HTTP request smuggling is a type of attack that takes advantage of differences between the way sequences of HTTP requests are processed by a web server and one or more intermediate devices, like a Citrix ADC load balancer or other Traffic Management features. HTTP Request smuggling attacks are possible when requests from different clients are received by the intermediate device and then multiplexed, pipelined and forwarded onto a back-end server over the same network connection. If the back-end server does not process these sequences of requests in the same way as the intermediate device, a maliciously crafted HTTP request could interfere with other legitimate HTTP traffic, potentially allowing the attacker unauthorized access to other users’ data.   

As noted in the security bulletin CTX463706, the following Citrix ADC builds contain enhancements to help customers mitigate against HTTP smuggling attacks: 

• Citrix ADC and Citrix Gateway 13.1-33.47 and later releases 

• Citrix ADC and Citrix Gateway 13.0-88.12 and later releases of 13.0  

• Citrix ADC and Citrix Gateway 12.1-65.21 and later releases of 12.1  

• Citrix ADC 12.1-FIPS 12.1-55.289 and later releases of 12.1-FIPS  

• Citrix ADC 12.1-NDcPP 12.1-55.289 and later releases of 12.1-NDcPP 

In order to allow a wide variety of client/server transactions, Citrix ADC has a default lenient setting for parsing HTTP requests.

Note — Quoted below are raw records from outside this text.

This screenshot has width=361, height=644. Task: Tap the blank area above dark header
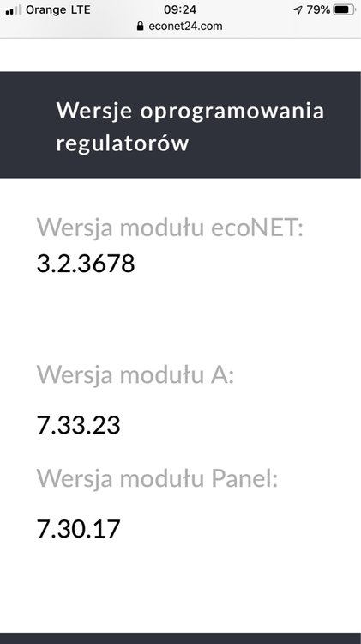tap(180, 55)
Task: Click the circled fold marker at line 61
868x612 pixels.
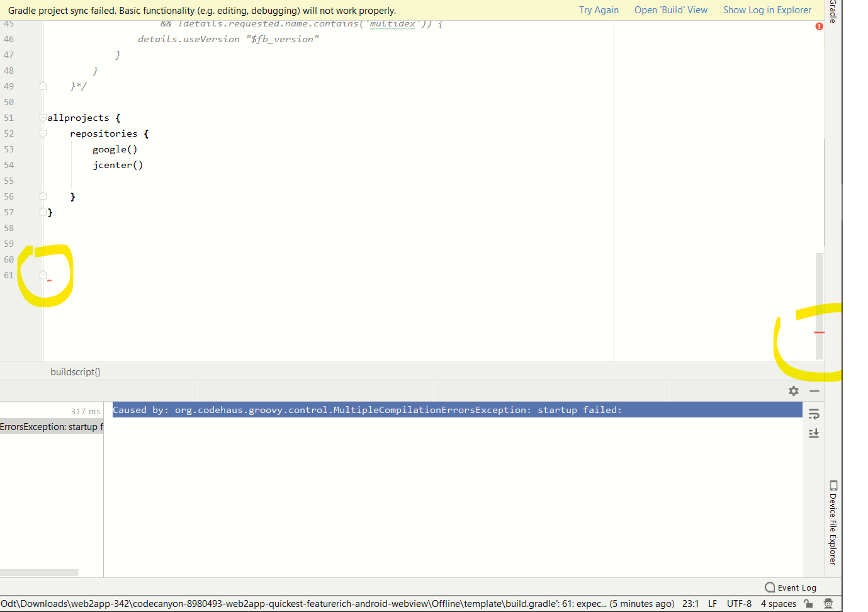Action: click(42, 275)
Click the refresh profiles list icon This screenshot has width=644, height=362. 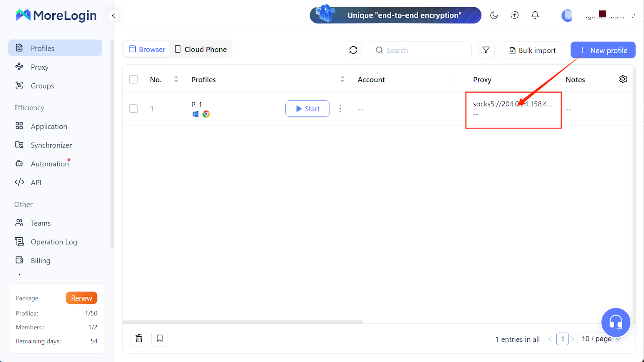click(353, 50)
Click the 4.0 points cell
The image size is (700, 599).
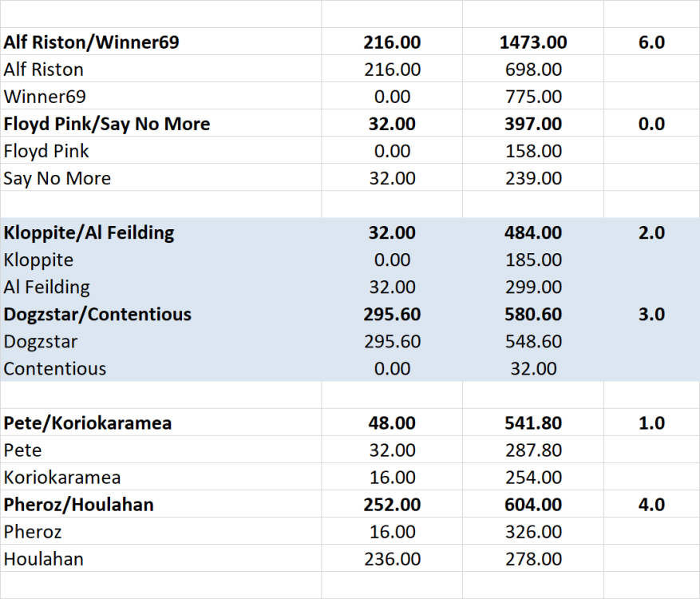(651, 504)
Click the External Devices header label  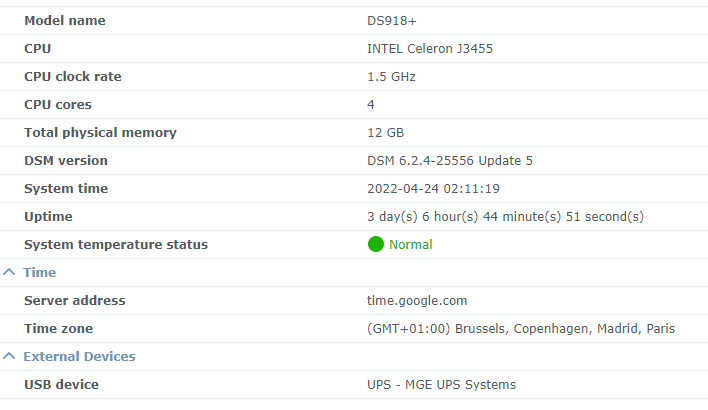tap(79, 356)
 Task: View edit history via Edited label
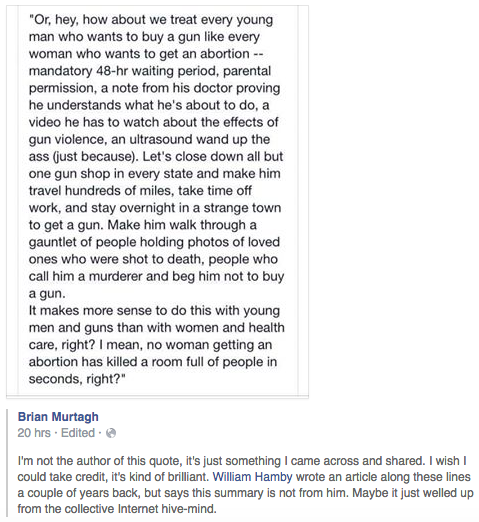(78, 433)
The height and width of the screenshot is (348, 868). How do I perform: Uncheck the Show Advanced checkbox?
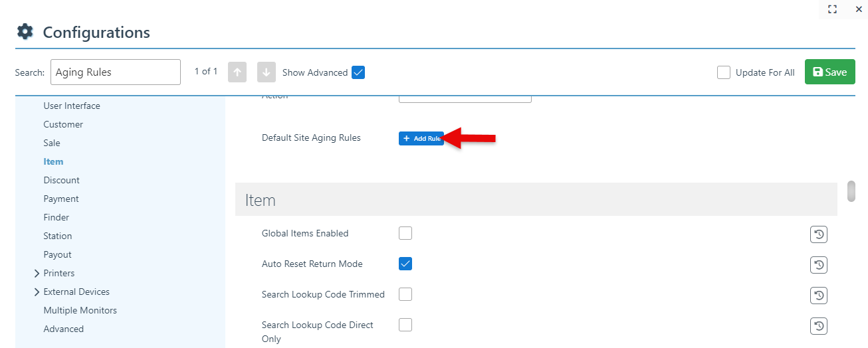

However, an enhanced level of protection against HTTP Request Smuggling attacks can be provided by binding an in-built HTTP profile, nshttp_default_strict_validation, to one or more virtual servers by using the following commands on the CLI:  

set lb vserver <vserver_name> -httpProfileName nshttp_default_strict_validation  
set cs vserver <vserver_name> -httpProfileName nshttp_default_strict_validation  

Please note that customers are strongly advised to test these settings prior to deployment in a production environment.  
 
Customers who encounter any problems in deploying the above HTTP profile can alternatively disable HTTP multiplexing to mitigate against HTTP request smuggling.  This can be done globally, across all services, using:   

set ns httpParam -conMultiplex DISABLED 

OR, alternatively, per profile using:  

set httpProfile <profile_name> -conMultiplex DISABLED  

Please note that, depending on the capability of the back-end web server, there may be a minor performance impact as a result of disabling HTTP multiplexing because a separate TCP connection will be created for each client connection. Customers are advised to test this configuration prior to deployment in a production environment. 

Note:  

The enhancements include a new parameter ‘passProtocolUpgrade’ which is added to the HTTP profile to help customers mitigate against HTTP smuggling attacks. Depending on the state of this parameter, the upgrade header is either passed in the request sent to the back-end server or deleted before sending the request. 

• If the passProtocolUpgrade parameter is enabled, then the upgrade header is passed to the back end. The server accepts the upgrade request and notifies it in its response. 

• If this parameter is disabled, then the upgrade header is deleted, and the remaining request is sent to the back end. 

The passProtocolUpgrade parameter is added to the following profiles: 

• nshttp_default_profile ENABLED by default 

• nshttp_default_strict_validation DISABLED by default 

• nshttp_default_internal_apps DISABLED by default 

• nshttp_default_http_quic_profile ENABLED by default 

Citrix recommends that this parameter be disabled. For more best practices, see the Citrix ADC Secure Deployment Guide.